Results: Analysis revealed that ChatGPT 3.5 scored highest in both safety (mean: 2.70) and GQS (mean: 3.95). ChatGPT 4.0 and Bard had lower safety scores of 2.56 and 2.42, respectively, with corresponding quality scores of 3.65 and 3.38. Inter-rater reliability was consistent, with less than 3% discrepancy. About 4.2% of responses fell into the lowest safety category (1), particularly in the novelty category. Non-medical reviewers' quality assessments correlated moderately (r = 0.67) with response length.

Conclusions: LLMs can be valuable resources for patients seeking information on laryngeal cancer. ChatGPT 3.5 provided the most reliable and safe responses among the models evaluated.

查看原文本刊更多论文

相信还是不相信：评估人工智能对喉癌询问的回答的可靠性和安全性。

目的：随着在线健康信息搜索量的激增，人们对可获取内容的质量和安全性越来越担忧，因为错误信息可能会对患者造成伤害。一方面，人工智能（AI）在医疗保健领域的出现可以防止这种情况的发生；另一方面，人们对所提供的医疗信息的质量和安全性提出了质疑。喉癌是一种常见的头颈部恶性肿瘤，本研究旨在评估三种大型语言模型（LLM）作为喉癌患者信息来源的实用性和安全性：使用三种大型语言模型（ChatGPT 3.5、ChatGPT 4.0 和 Bard）进行了一项横断面研究。调查问卷由 36 个有关喉癌的问题组成，分为诊断（11 个问题）、治疗（9 个问题）、新治疗方法和即将采用的治疗方法（4 个问题）、争议（8 个问题）和信息来源（4 个问题）。审阅者包括耳鼻喉科专家、初级医师和非医师等三组，他们对回答进行评分。每位医生对每个模型的每个问题评估两次，而非医生只评估一次。每个人对机型类型都是盲评，问题顺序也是随机的。结果评估基于安全性评分（1-3 分）和总体质量评分（GQS，1-5 分）。结果在 LLM 之间进行比较。研究包括迭代评估和统计验证：分析表明，ChatGPT 3.5 在安全性（平均值：2.70）和 GQS（平均值：3.95）方面得分最高。ChatGPT 4.0 和 Bard 的安全性得分较低，分别为 2.56 和 2.42，相应的质量得分分别为 3.65 和 3.38。评分者之间的可靠性保持一致，差异不到 3%。约有 4.2% 的回复属于安全性最低的类别 (1)，尤其是在新颖性类别中。非医学审稿人的质量评估与回复长度呈中度相关（r = 0.67）：结论：对于寻求喉癌相关信息的患者来说，LLM 是非常有价值的资源。ChatGPT 3.5 提供的回复是所有评估模型中最可靠、最安全的。

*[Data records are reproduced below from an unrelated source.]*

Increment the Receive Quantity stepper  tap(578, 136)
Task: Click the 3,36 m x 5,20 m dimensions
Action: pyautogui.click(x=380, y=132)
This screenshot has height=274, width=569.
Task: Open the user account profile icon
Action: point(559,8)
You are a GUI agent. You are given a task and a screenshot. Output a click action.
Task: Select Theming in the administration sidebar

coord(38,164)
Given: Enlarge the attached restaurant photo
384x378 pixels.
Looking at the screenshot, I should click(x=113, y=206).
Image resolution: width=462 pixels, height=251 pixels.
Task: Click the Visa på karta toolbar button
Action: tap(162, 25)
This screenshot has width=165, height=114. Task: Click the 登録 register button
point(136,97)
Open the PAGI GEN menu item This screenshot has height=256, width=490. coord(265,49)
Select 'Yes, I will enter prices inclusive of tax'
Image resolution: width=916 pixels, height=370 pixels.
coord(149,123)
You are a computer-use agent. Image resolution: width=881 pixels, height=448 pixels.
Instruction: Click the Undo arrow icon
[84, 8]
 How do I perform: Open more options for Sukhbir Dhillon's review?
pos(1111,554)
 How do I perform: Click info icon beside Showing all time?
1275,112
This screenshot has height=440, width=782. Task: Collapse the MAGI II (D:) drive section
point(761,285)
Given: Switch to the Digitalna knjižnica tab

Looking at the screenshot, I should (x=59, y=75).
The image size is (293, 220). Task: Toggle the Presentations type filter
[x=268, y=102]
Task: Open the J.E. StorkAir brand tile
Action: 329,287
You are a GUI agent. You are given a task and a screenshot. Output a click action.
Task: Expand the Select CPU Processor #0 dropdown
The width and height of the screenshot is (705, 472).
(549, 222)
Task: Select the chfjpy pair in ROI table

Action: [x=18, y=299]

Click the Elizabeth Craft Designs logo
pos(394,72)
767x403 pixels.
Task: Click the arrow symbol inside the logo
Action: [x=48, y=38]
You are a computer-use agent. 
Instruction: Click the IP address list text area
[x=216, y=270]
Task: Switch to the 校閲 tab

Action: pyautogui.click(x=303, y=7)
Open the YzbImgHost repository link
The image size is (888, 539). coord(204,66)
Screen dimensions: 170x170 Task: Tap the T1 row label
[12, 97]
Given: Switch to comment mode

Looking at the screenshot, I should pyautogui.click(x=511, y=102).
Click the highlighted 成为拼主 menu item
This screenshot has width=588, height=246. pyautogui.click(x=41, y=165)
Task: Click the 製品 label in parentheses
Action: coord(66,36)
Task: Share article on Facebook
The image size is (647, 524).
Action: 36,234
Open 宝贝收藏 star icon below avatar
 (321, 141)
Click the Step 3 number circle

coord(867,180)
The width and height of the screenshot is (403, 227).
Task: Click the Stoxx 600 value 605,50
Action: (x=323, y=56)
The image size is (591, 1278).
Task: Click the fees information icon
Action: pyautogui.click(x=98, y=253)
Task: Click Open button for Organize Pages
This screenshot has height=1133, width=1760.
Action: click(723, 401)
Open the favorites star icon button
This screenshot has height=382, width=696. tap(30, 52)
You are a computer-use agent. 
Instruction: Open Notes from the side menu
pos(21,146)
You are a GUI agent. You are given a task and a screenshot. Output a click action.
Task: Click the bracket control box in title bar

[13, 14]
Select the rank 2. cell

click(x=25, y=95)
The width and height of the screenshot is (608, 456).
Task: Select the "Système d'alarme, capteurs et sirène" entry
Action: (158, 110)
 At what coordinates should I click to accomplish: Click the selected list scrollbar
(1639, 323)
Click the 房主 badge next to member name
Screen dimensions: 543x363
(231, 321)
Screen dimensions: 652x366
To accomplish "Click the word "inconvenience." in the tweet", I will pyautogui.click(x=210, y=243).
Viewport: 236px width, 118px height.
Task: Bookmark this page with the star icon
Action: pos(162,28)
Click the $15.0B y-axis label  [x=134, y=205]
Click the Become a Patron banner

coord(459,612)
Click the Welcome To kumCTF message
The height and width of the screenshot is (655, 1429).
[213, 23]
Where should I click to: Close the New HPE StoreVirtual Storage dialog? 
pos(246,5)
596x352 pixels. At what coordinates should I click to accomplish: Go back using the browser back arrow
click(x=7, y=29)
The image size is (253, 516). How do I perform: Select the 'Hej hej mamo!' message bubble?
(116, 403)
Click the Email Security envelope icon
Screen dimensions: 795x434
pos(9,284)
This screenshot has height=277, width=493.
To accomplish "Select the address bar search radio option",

本文章由计算机程序翻译，如有差异，请以英文原文为准。

求助全文

约1分钟内获得全文求助全文

来源期刊

European Archives of Oto-Rhino-Laryngology 医学-耳鼻喉科学

CiteScore

5.30

自引率

7.70%

发文量

537

审稿时长

2-4 weeks

期刊介绍： Official Journal of European Union of Medical Specialists – ORL Section and Board Official Journal of Confederation of European Oto-Rhino-Laryngology Head and Neck Surgery "European Archives of Oto-Rhino-Laryngology" publishes original clinical reports and clinically relevant experimental studies, as well as short communications presenting new results of special interest. With peer review by a respected international editorial board and prompt English-language publication, the journal provides rapid dissemination of information by authors from around the world. This particular feature makes it the journal of choice for readers who want to be informed about the continuing state of the art concerning basic sciences and the diagnosis and management of diseases of the head and neck on an international level. European Archives of Oto-Rhino-Laryngology was founded in 1864 as "Archiv für Ohrenheilkunde" by A. von Tröltsch, A. Politzer and H. Schwartze.